• [MATERIAL PROVIDED]
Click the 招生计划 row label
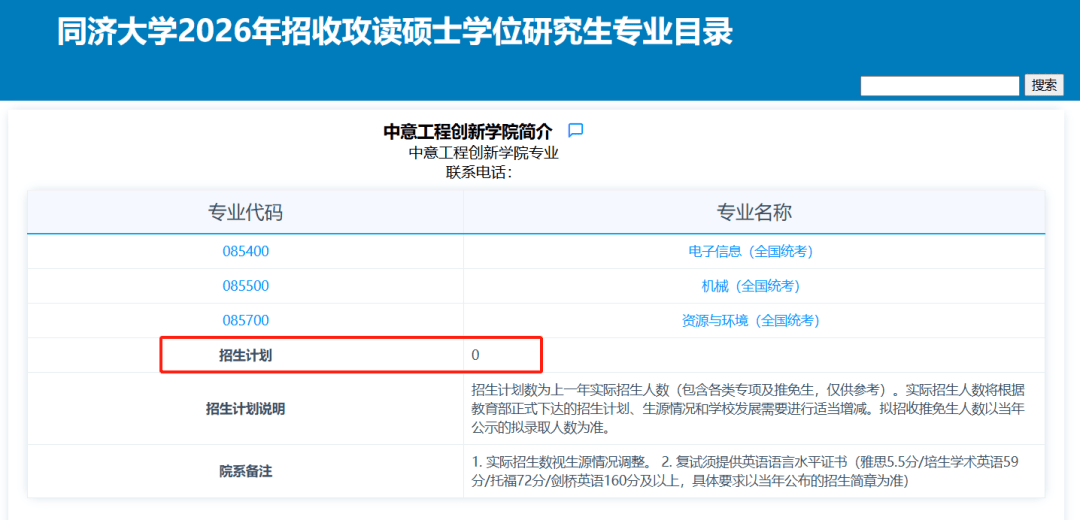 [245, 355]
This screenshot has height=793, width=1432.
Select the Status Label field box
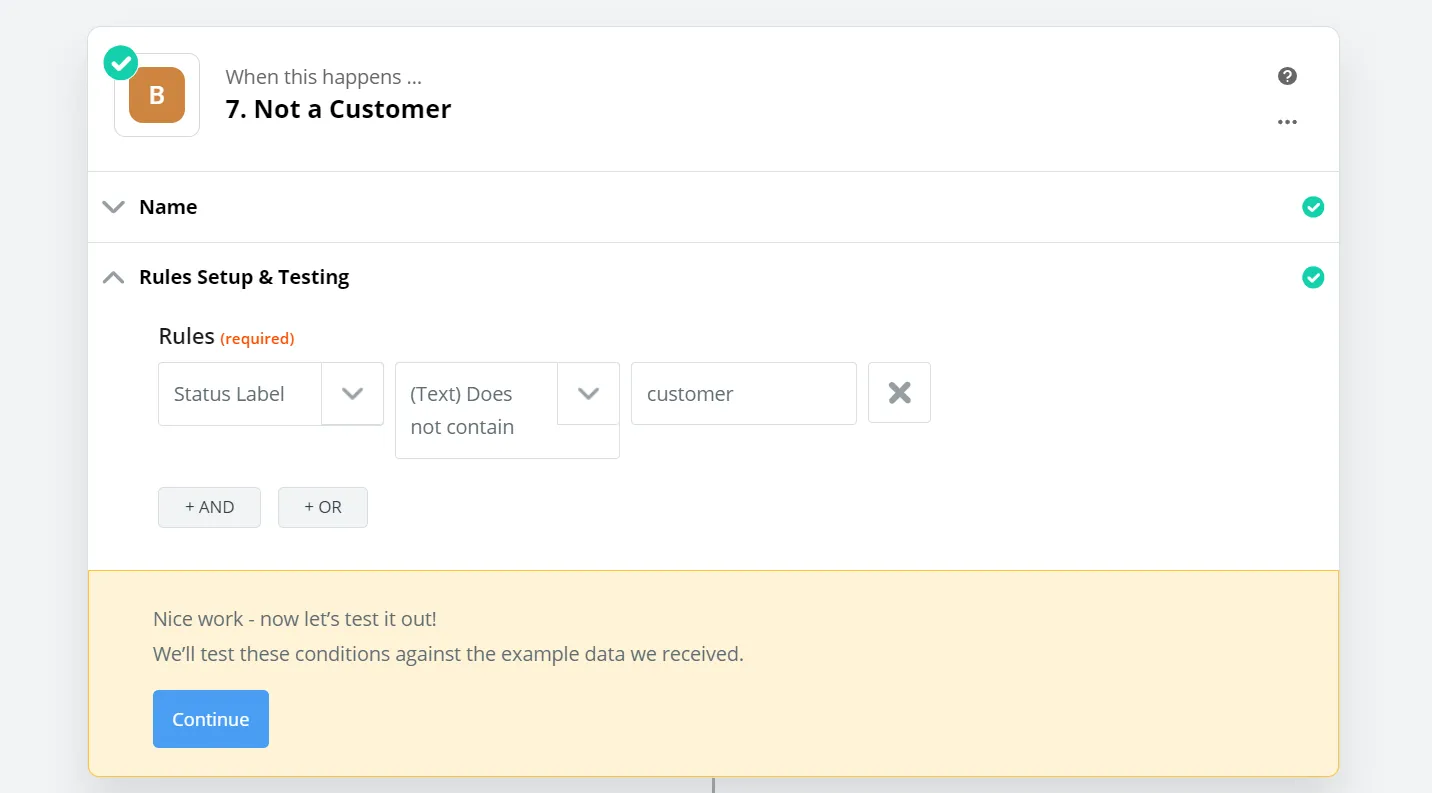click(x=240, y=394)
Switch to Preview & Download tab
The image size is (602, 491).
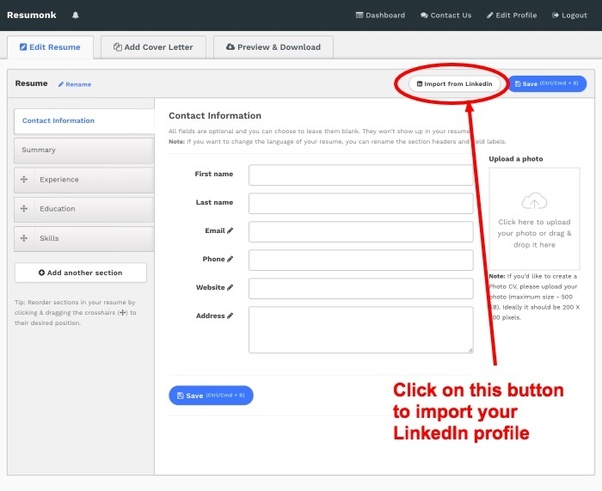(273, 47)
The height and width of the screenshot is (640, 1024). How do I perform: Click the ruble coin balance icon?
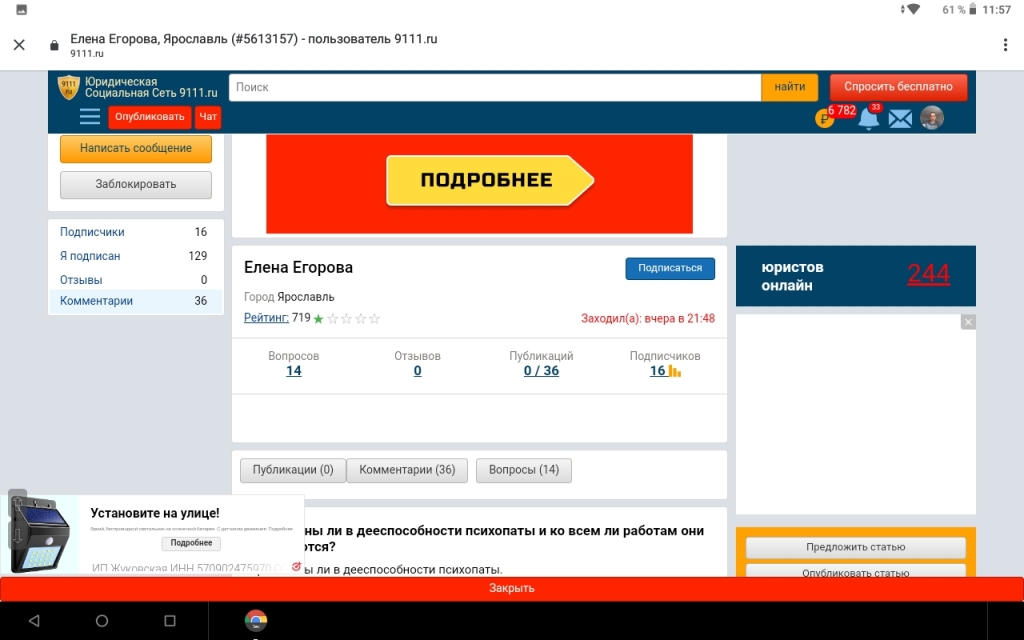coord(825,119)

• [EXERCISE TASK]
Transcribe the records from the line containing "Switch to Preview & Download tab" through the end of the records, leaving the pictures out.

• [FULL ANSWER]
Switch to Preview & Download tab
The image size is (602, 491).
(273, 47)
The height and width of the screenshot is (640, 1024). How do I perform: Click the ruble coin balance icon?
coord(825,119)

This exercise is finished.